***** ROWS

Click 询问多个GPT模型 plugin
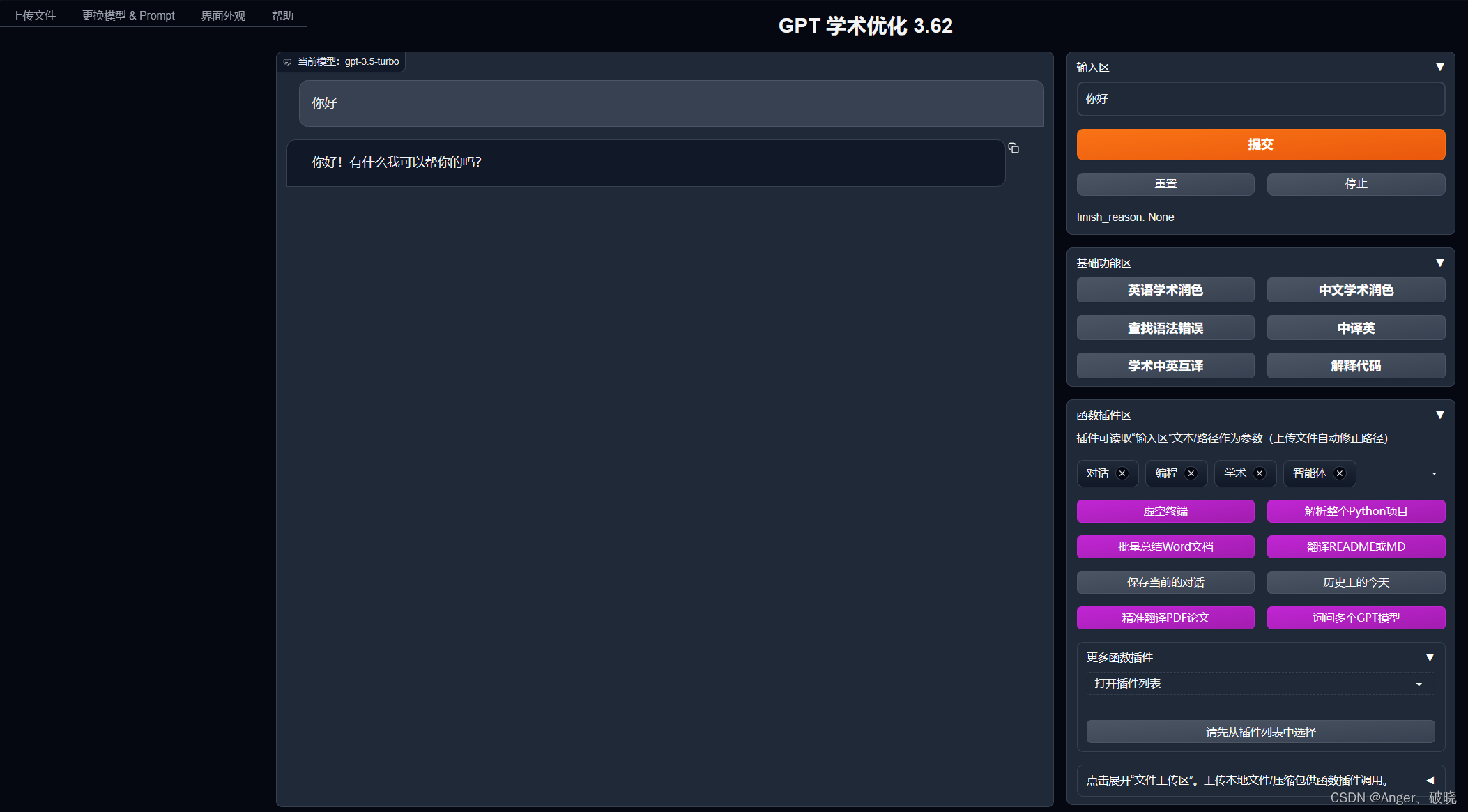The height and width of the screenshot is (812, 1468). pyautogui.click(x=1355, y=618)
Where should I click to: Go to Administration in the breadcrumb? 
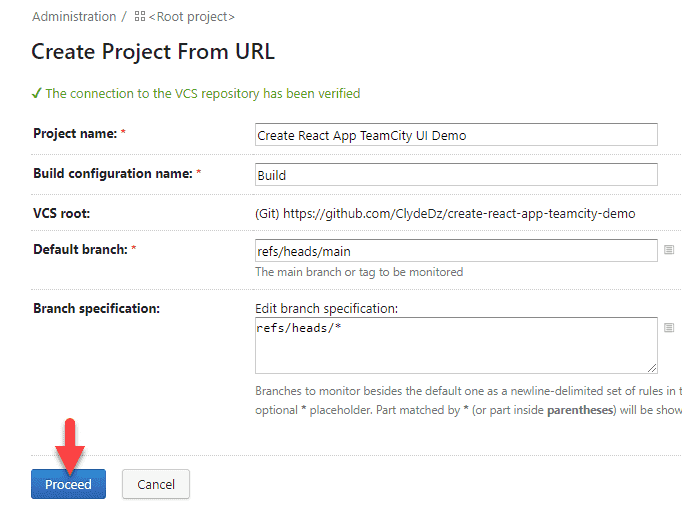click(x=74, y=17)
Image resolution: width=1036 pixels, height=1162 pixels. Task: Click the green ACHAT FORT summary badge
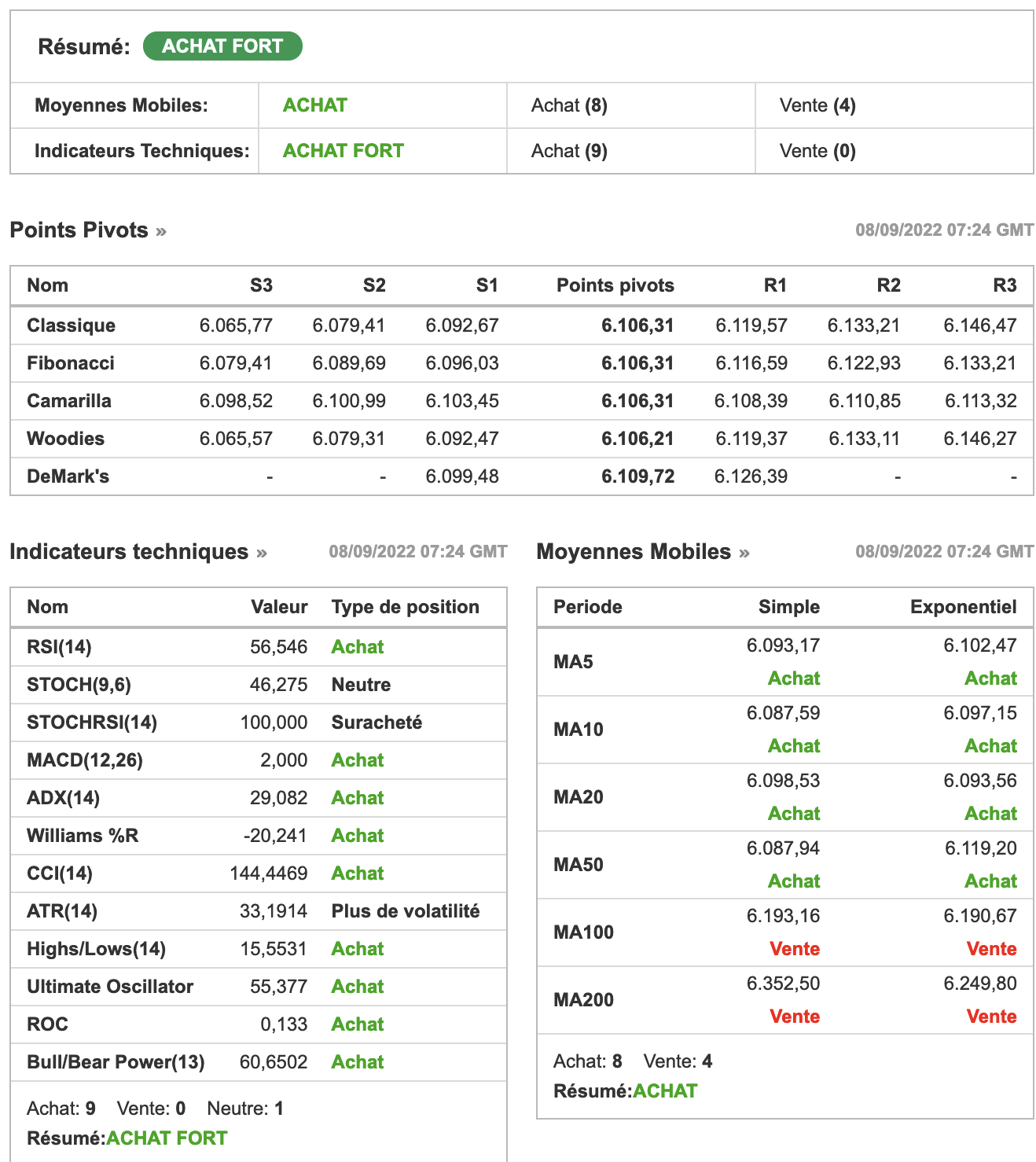(x=222, y=46)
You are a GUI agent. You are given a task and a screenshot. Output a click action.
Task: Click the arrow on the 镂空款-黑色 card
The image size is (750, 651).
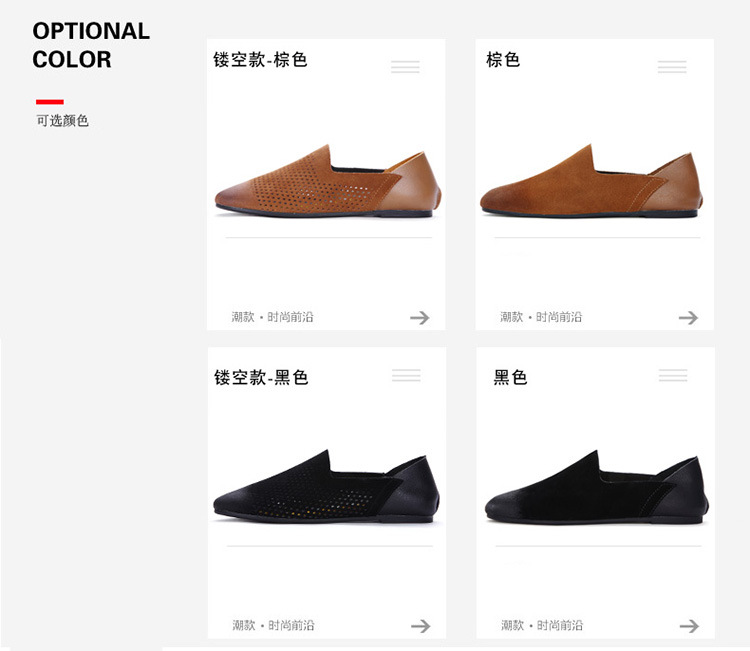420,626
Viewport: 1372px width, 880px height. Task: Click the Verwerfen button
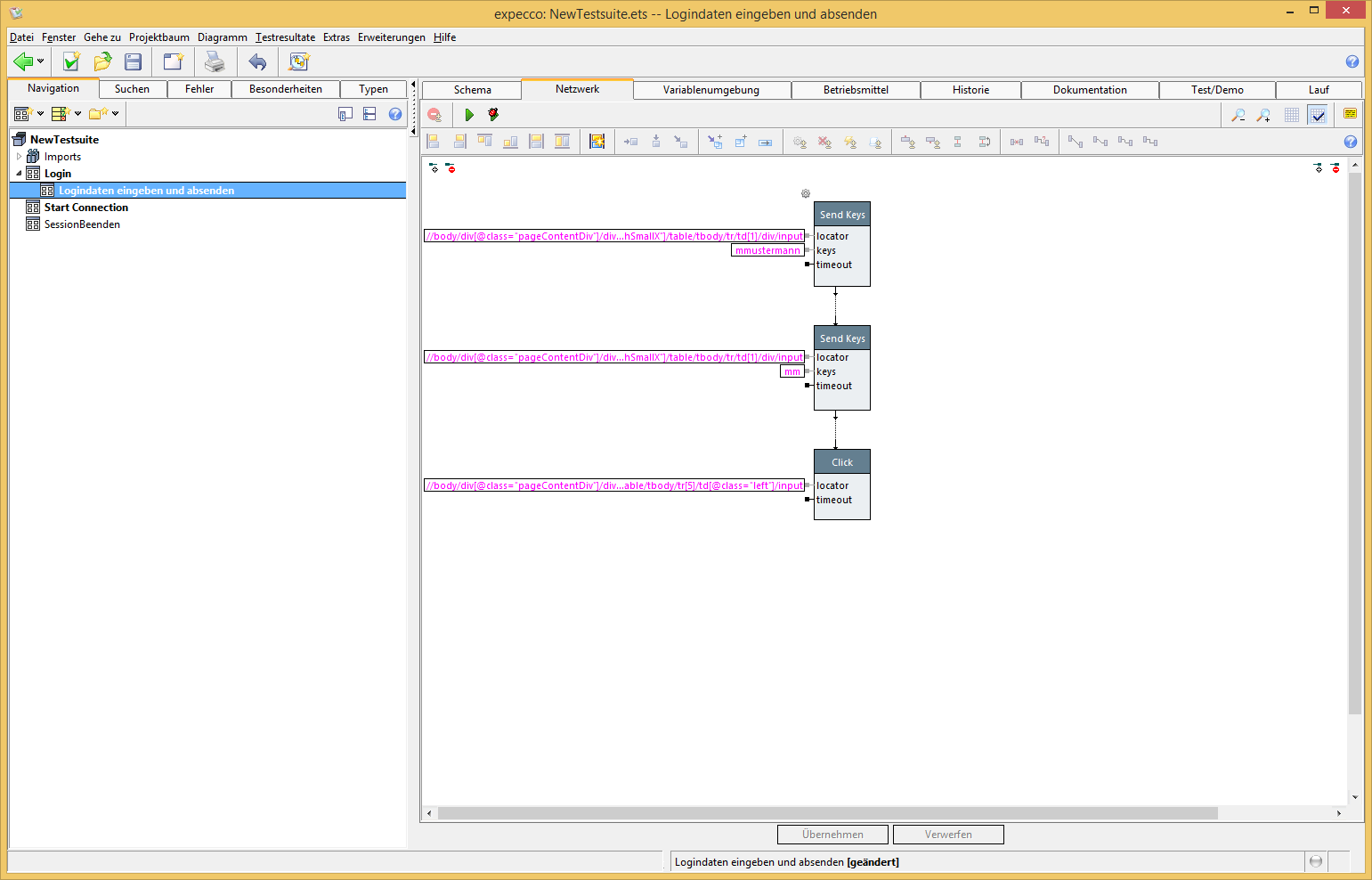[948, 835]
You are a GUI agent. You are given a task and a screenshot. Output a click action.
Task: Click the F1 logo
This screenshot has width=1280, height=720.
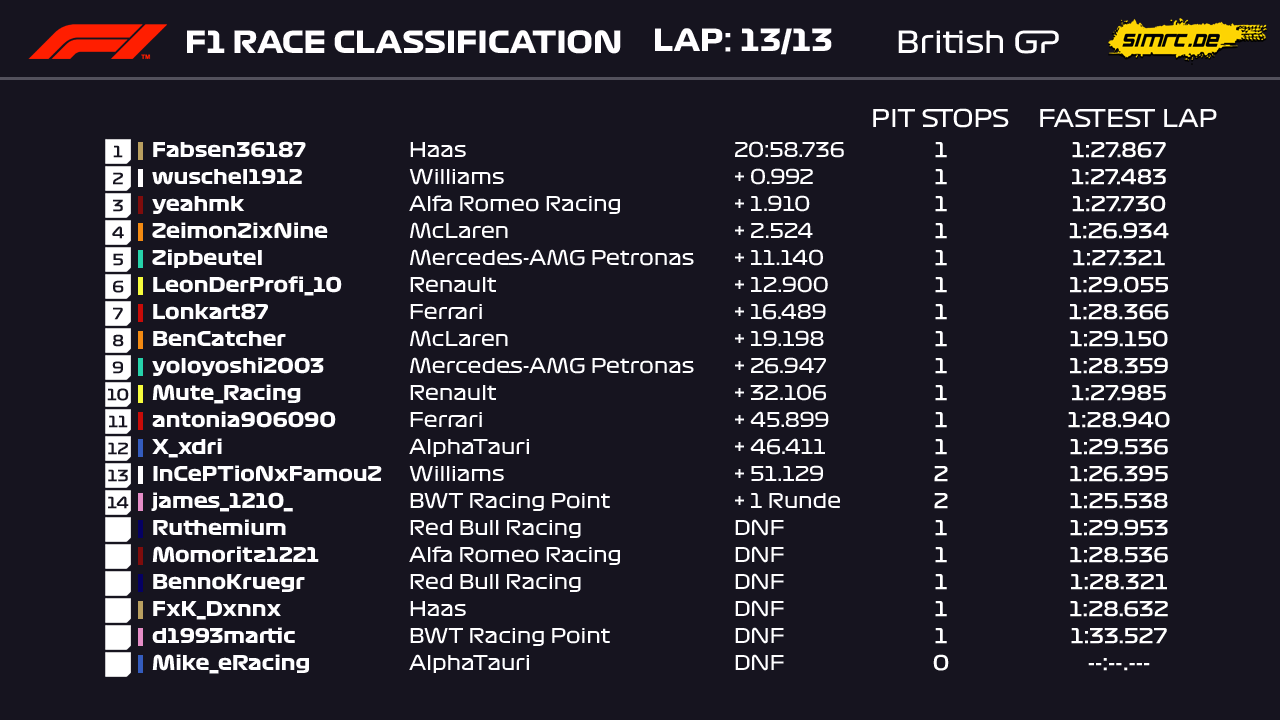pos(97,42)
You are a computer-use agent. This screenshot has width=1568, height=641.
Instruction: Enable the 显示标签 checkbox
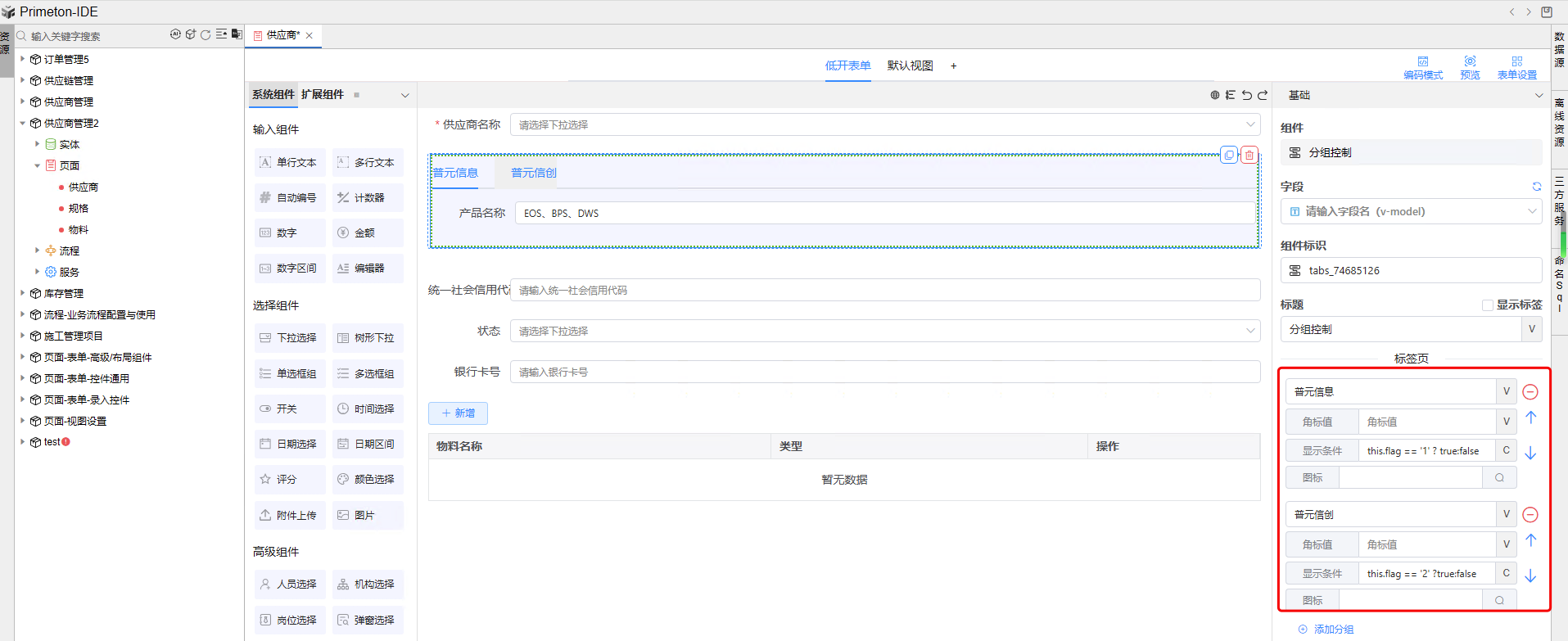(1488, 305)
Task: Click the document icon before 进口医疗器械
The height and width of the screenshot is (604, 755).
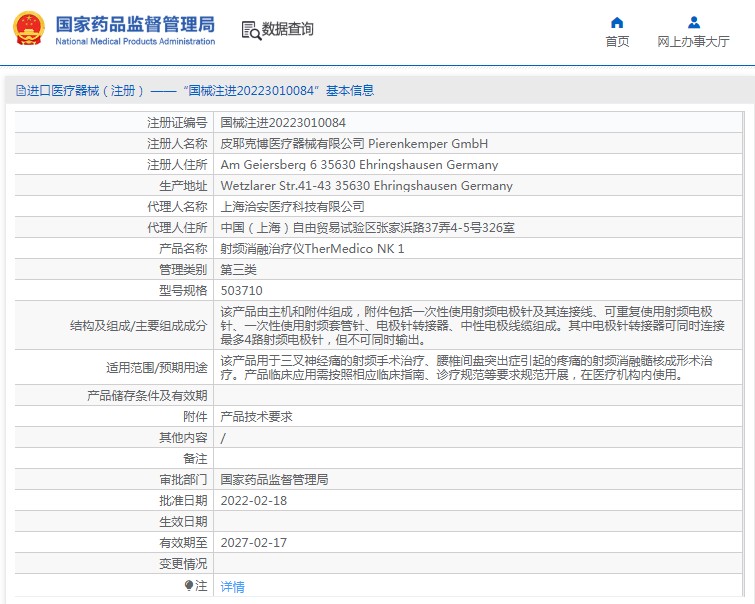Action: (x=19, y=91)
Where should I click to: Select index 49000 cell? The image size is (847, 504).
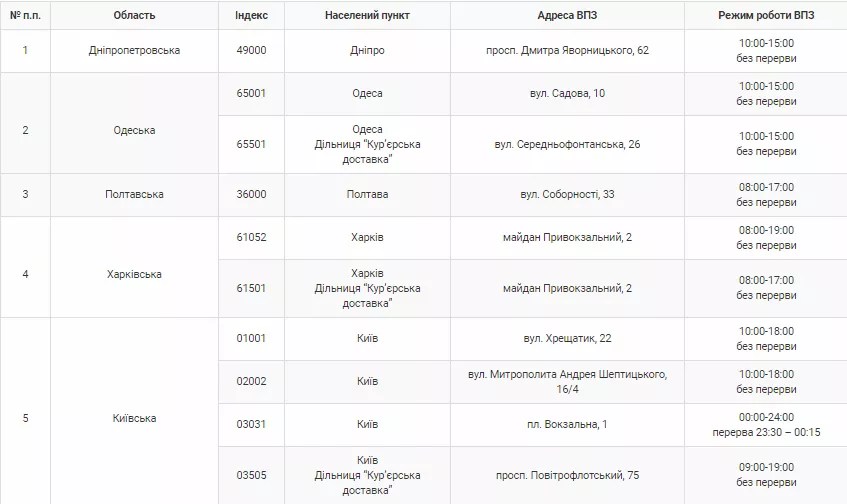(x=251, y=50)
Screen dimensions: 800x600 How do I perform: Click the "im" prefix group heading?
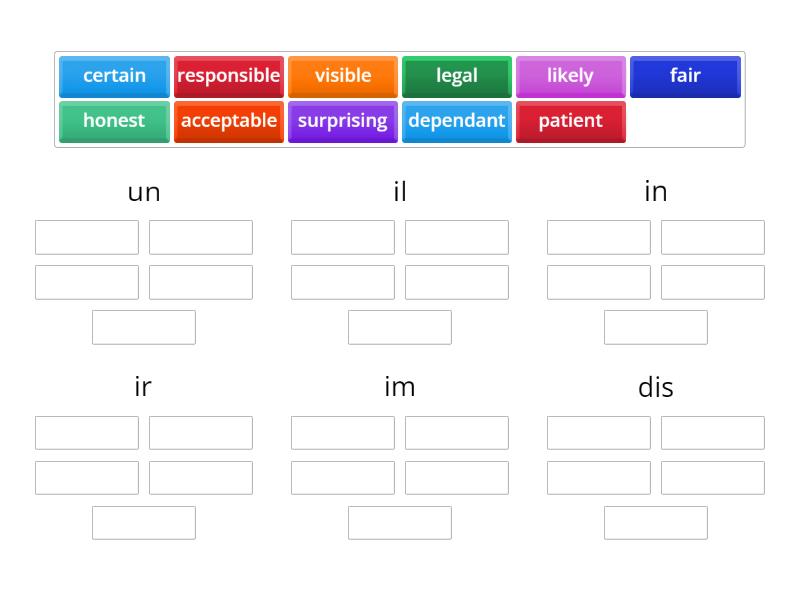399,388
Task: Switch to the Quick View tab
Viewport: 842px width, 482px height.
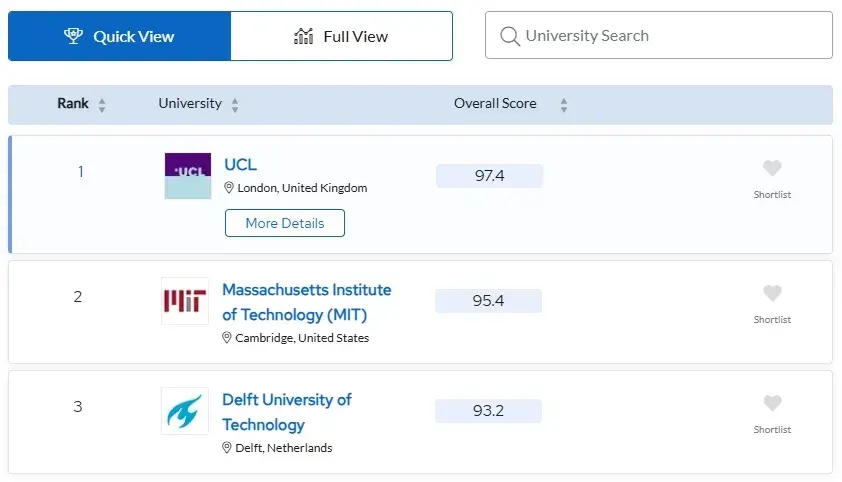Action: [119, 37]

**********

• **EXERCISE OBJECTIVE**
Format all of the records above as a two-column CSV with the header row instruction,click and one row per record. Put each record's text in the instruction column and its answer in the click column, quoting every field, turning line breaks into spaces, and leaving out the pictures.

• **ANSWER TO THE TASK**
instruction,click
"Click 询问多个GPT模型 plugin","The height and width of the screenshot is (812, 1468). pyautogui.click(x=1355, y=618)"
"Where should I click to: Go to Administration in the breadcrumb?","click(x=74, y=17)"
"Image resolution: width=1036 pixels, height=1162 pixels. Task: Click the green ACHAT FORT summary badge","(x=222, y=46)"
"You are a GUI agent. You are given a task and a screenshot. Output a click action. Task: Click the arrow on the 镂空款-黑色 card The image size is (750, 651).","420,626"
"Viewport: 1372px width, 880px height. Task: Click the Verwerfen button","[948, 835]"
"You are a GUI agent. You are given a task and a screenshot. Output a click action. Task: Click the F1 logo This screenshot has width=1280, height=720.","pos(97,42)"
"You are a computer-use agent. This screenshot has width=1568, height=641. Instruction: Enable the 显示标签 checkbox","(1488, 305)"
"Task: Click the document icon before 进口医疗器械 The height and width of the screenshot is (604, 755).","Action: (x=19, y=91)"
"Where should I click to: Select index 49000 cell? The image size is (847, 504).","(x=251, y=50)"
"Screen dimensions: 800x600 How do I perform: Click the ""im"" prefix group heading?","399,388"
"Task: Switch to the Quick View tab Viewport: 842px width, 482px height.","Action: [119, 37]"